▸ **EXERCISE DESCRIPTION**
Beneath this line is the data. Output exactly the lines from the line with "Image resolution: width=1485, height=2464." to the line with "Deny all (644, 1273)", both ends included, and nothing more.

▸ **EXERCISE MATERIAL**
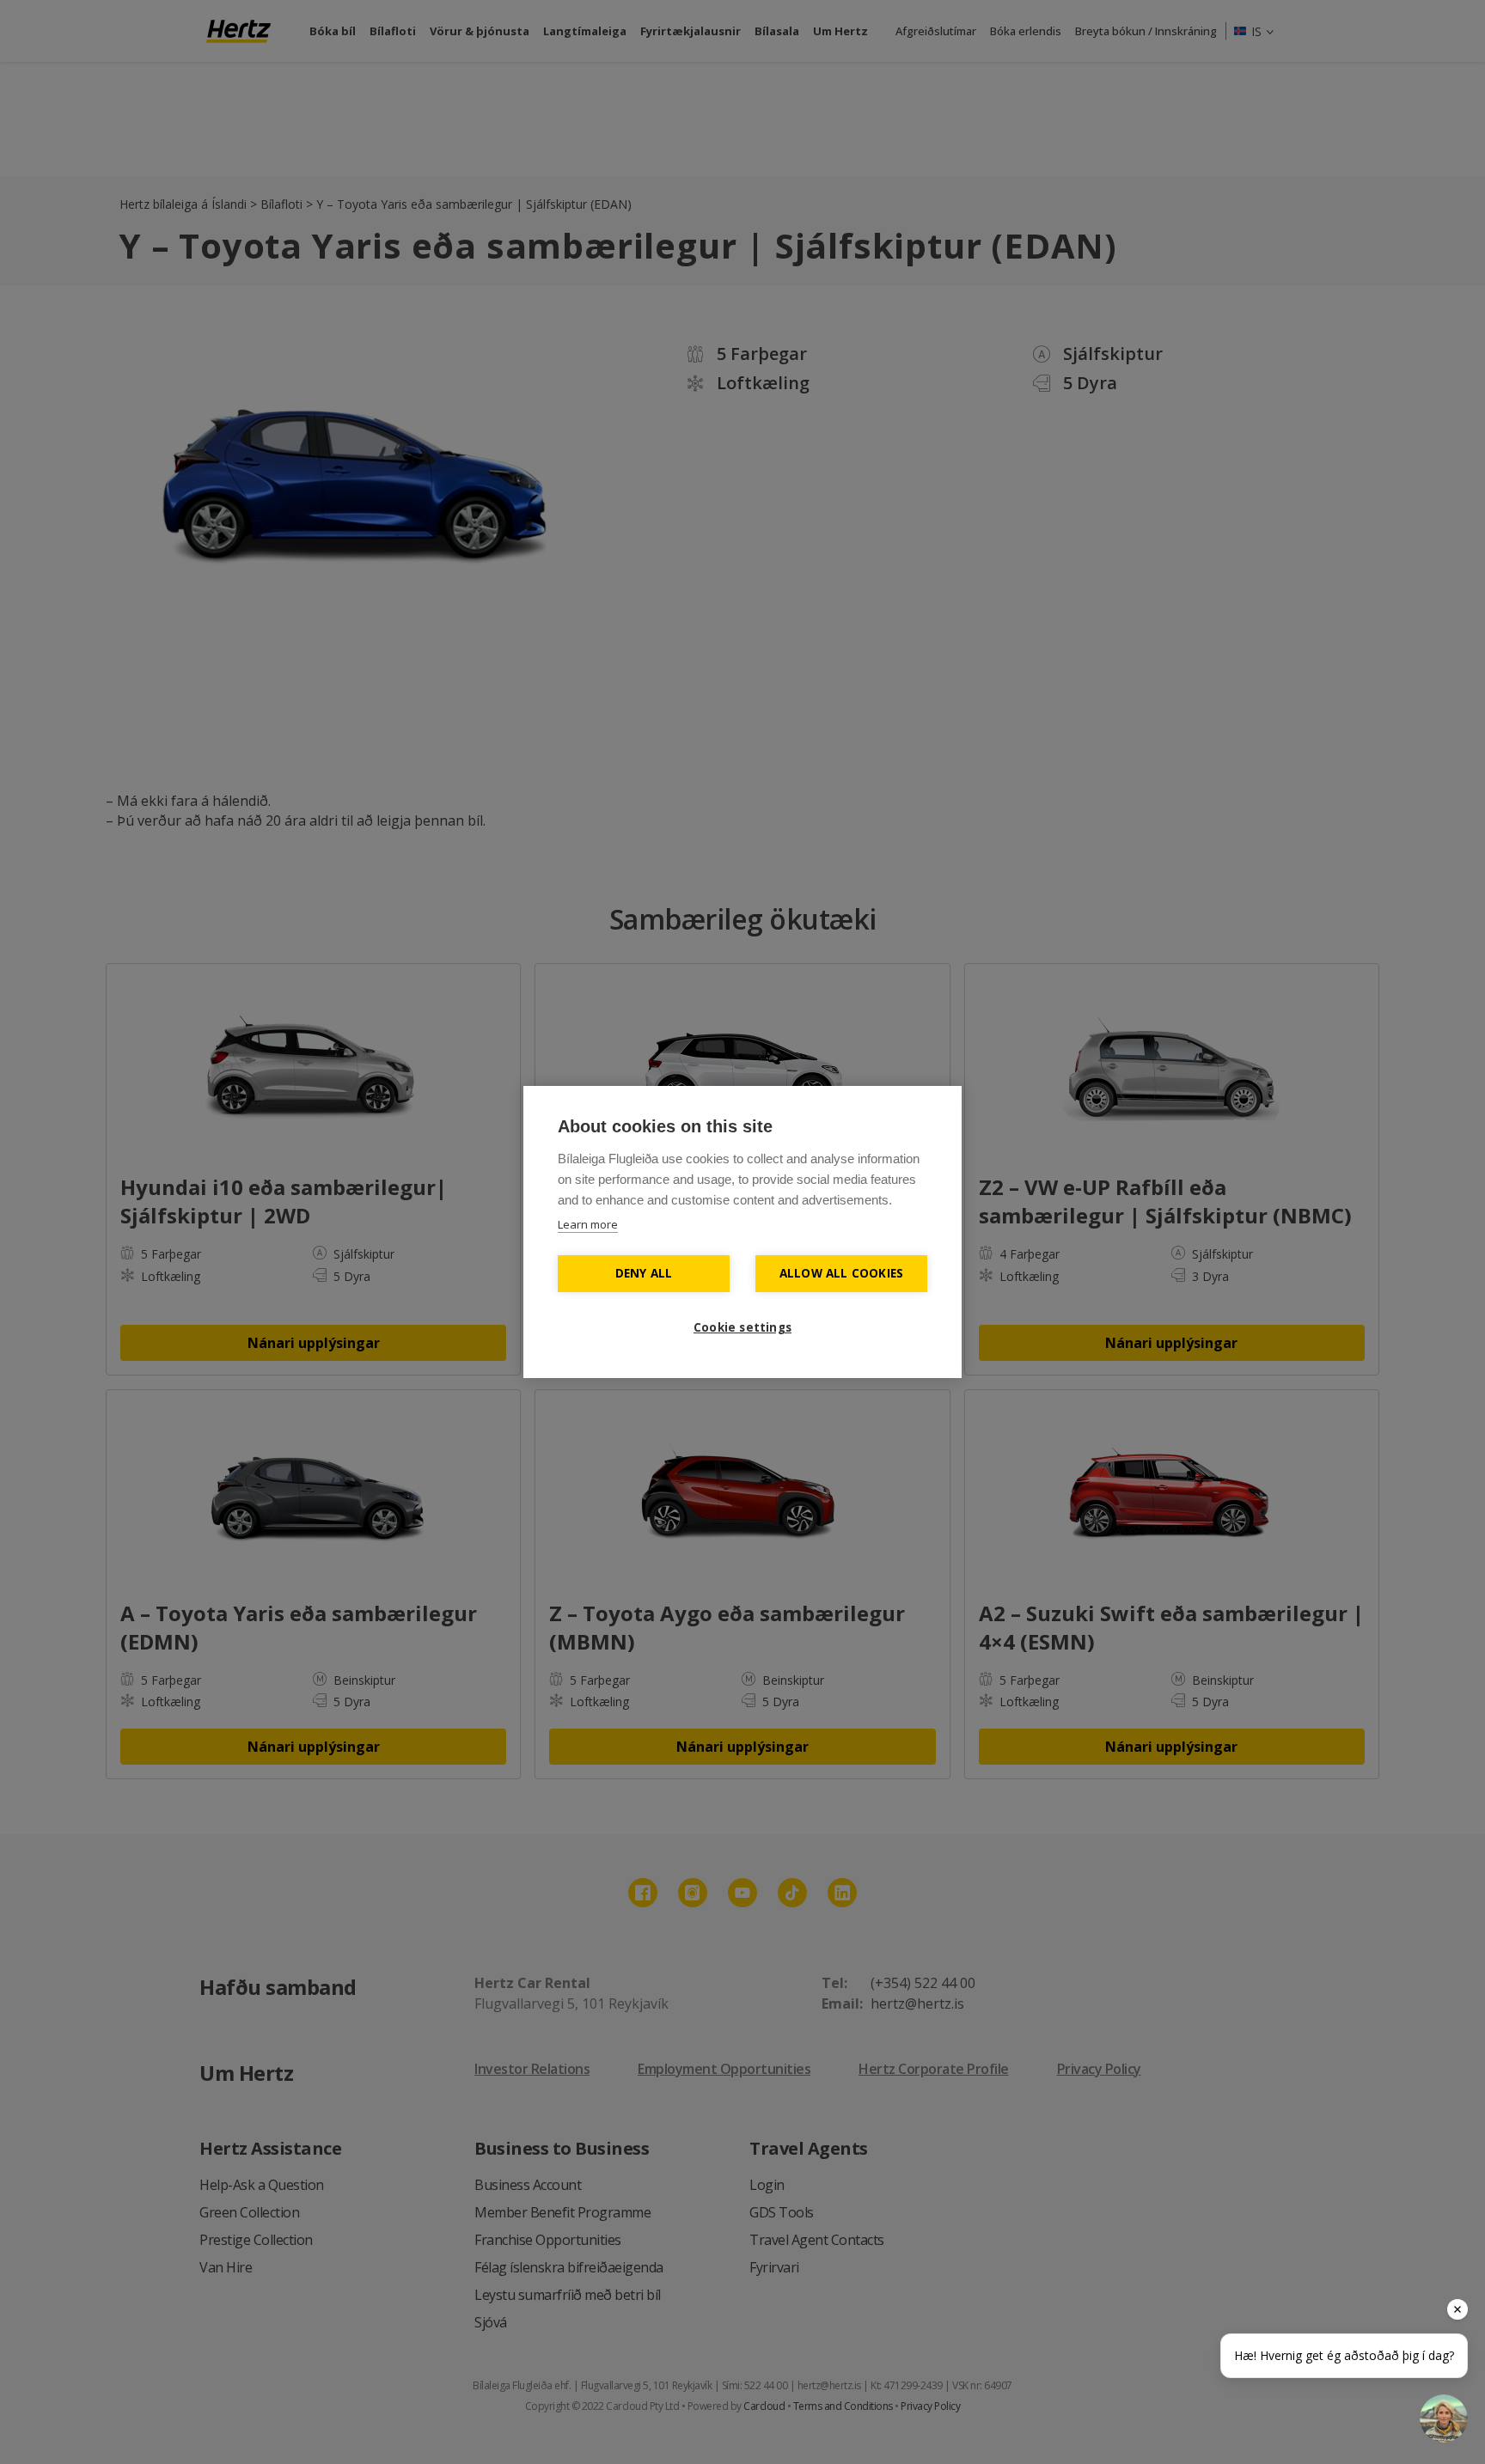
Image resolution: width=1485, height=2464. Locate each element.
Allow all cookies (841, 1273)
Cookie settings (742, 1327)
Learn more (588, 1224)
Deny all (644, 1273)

* * *

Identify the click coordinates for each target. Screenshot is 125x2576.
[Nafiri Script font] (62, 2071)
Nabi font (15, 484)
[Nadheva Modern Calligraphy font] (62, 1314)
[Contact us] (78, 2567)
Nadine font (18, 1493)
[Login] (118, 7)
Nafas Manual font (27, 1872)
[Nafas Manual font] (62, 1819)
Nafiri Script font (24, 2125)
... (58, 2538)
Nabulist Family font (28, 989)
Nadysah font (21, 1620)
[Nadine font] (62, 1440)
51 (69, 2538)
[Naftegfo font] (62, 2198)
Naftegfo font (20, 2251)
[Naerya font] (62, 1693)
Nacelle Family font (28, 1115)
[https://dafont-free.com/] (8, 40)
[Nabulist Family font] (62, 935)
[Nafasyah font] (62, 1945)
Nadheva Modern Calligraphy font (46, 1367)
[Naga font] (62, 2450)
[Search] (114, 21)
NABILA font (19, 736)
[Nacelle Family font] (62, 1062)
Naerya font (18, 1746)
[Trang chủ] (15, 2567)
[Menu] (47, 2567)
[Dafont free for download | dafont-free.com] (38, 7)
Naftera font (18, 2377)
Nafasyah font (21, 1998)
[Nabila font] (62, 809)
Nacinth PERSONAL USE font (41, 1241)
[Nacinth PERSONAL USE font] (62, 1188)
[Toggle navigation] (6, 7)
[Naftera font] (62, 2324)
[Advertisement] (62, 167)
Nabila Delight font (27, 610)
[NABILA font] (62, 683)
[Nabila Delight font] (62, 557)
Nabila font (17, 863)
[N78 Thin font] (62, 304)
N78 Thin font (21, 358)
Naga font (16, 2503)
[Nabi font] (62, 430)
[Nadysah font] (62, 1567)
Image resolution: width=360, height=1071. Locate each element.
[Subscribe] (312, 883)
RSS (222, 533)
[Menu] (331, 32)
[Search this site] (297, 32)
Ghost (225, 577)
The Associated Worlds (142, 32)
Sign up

...

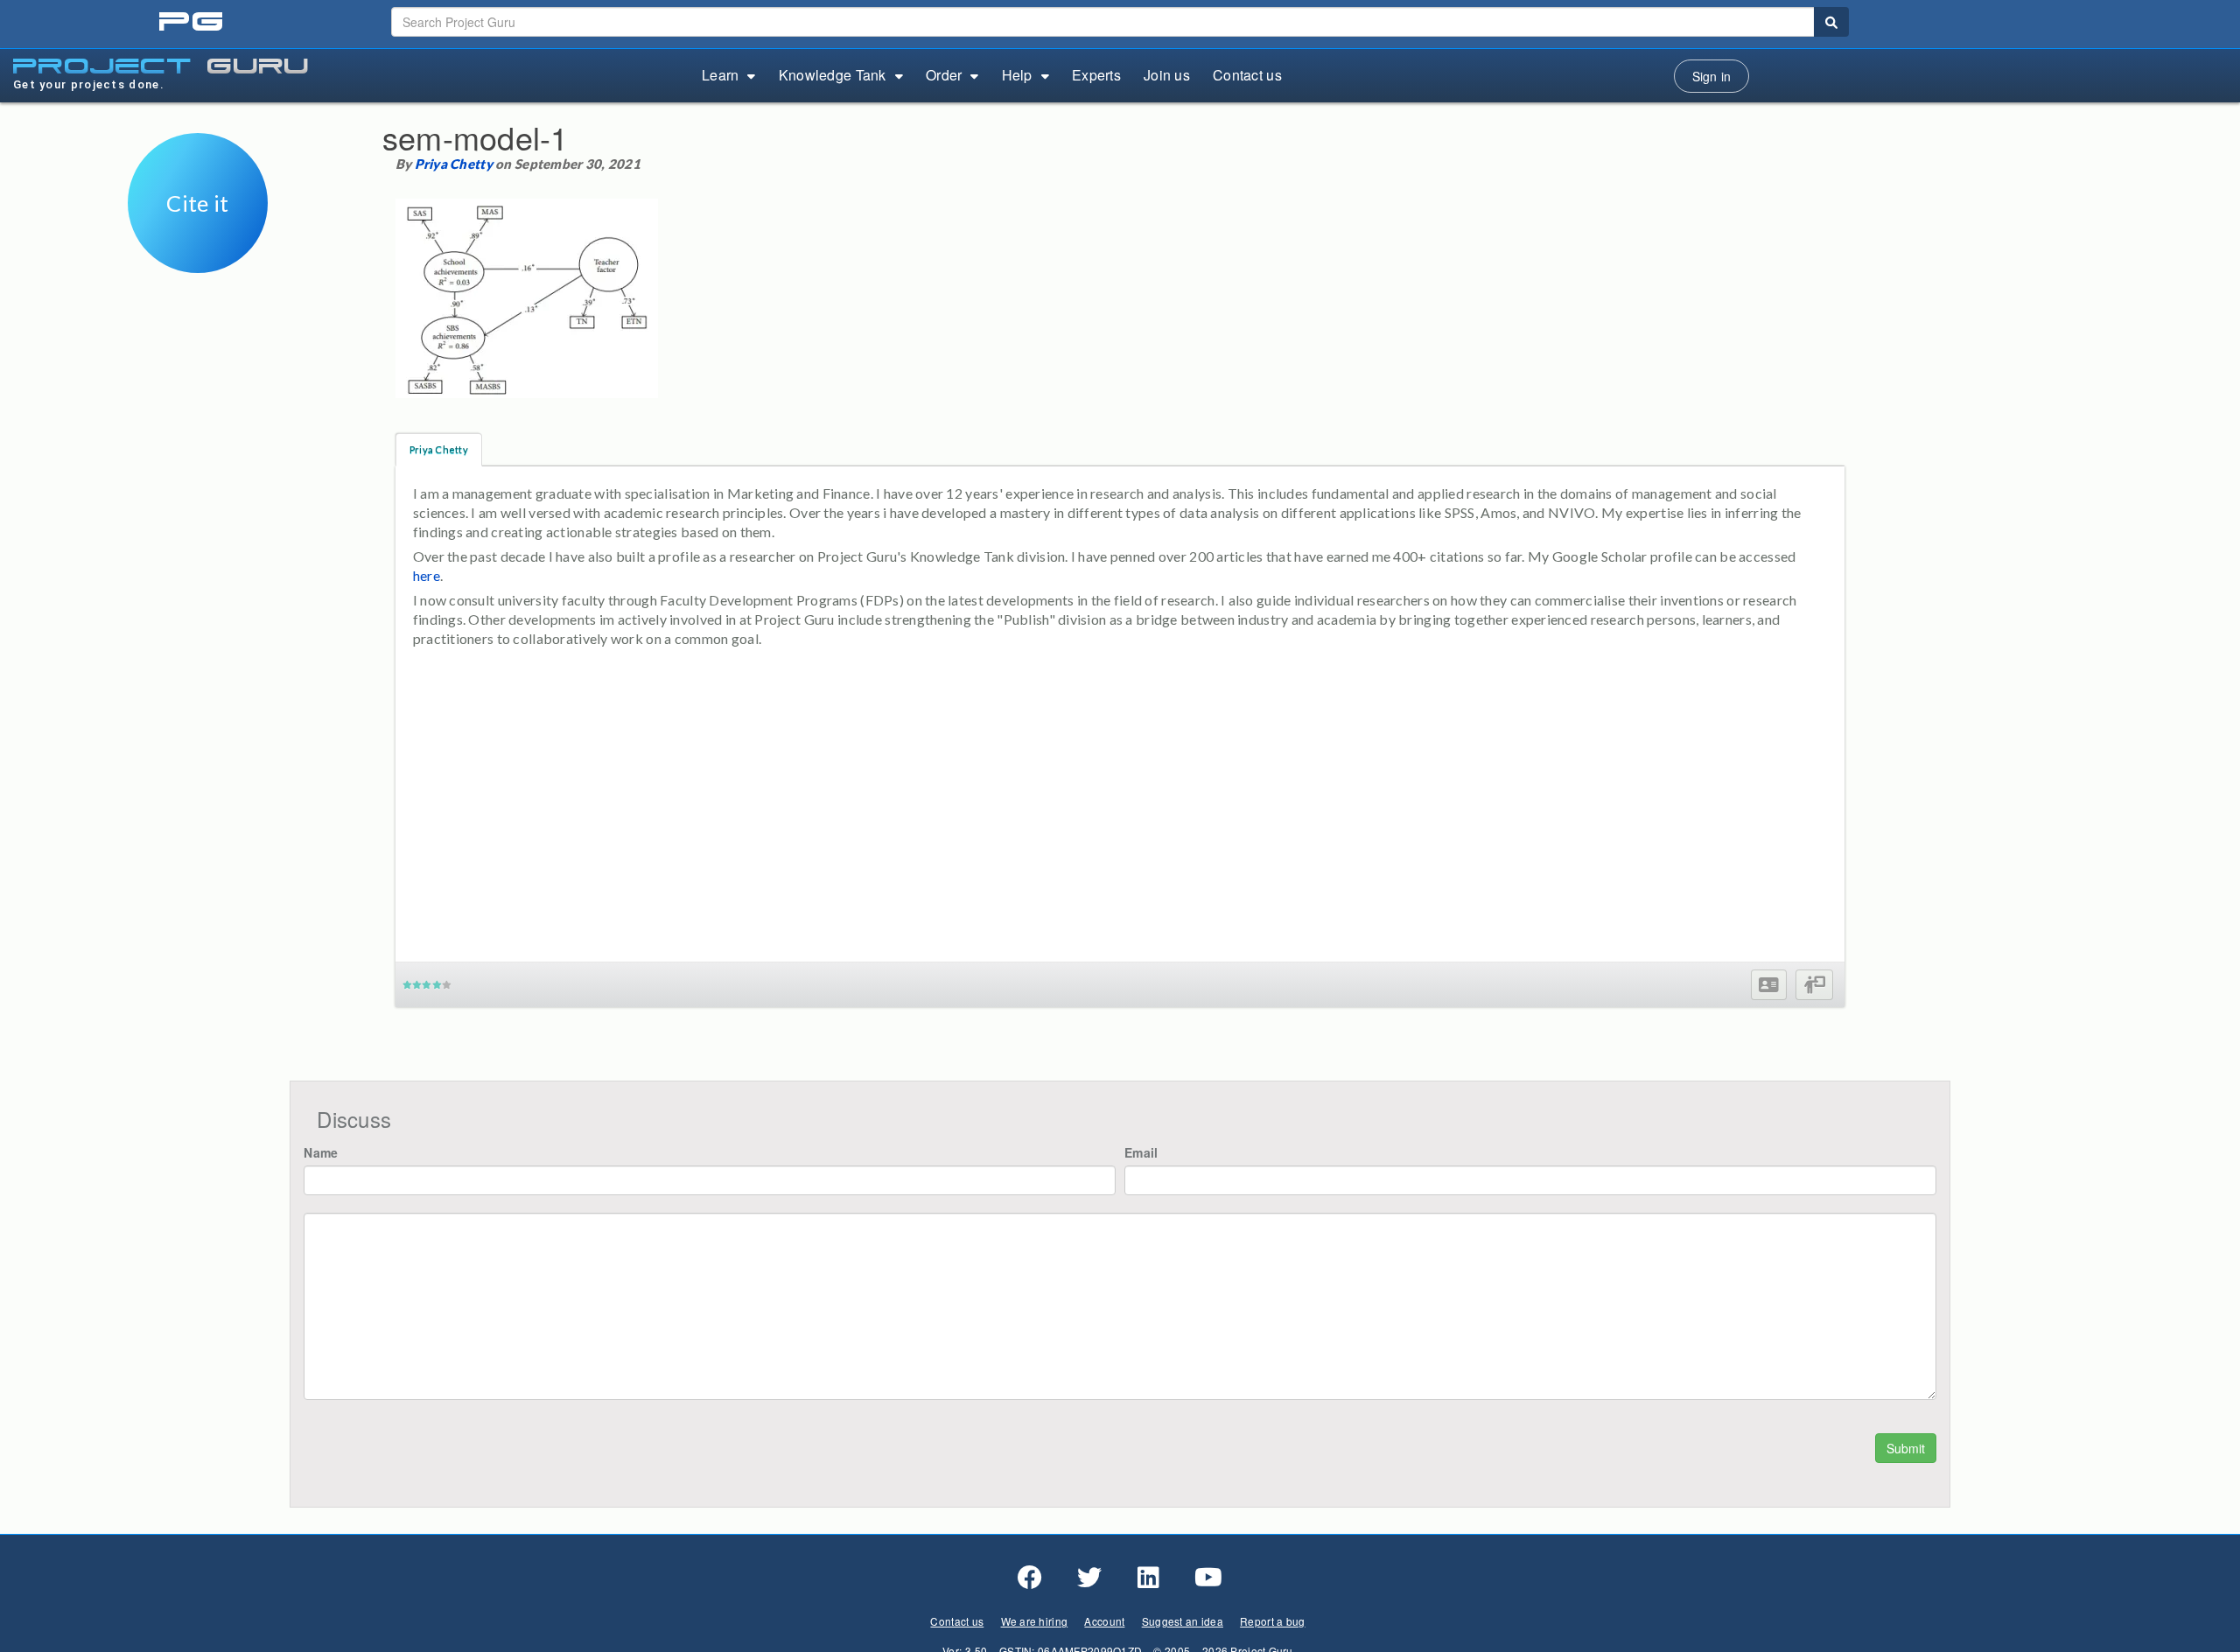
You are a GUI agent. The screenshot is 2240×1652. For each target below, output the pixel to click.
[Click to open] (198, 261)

▸ **FINAL ANSWER**
Image resolution: width=1485, height=2464. Locate each element.
Allow all cookies (841, 1273)
Cookie settings (742, 1327)
Learn more (588, 1224)
Deny all (644, 1273)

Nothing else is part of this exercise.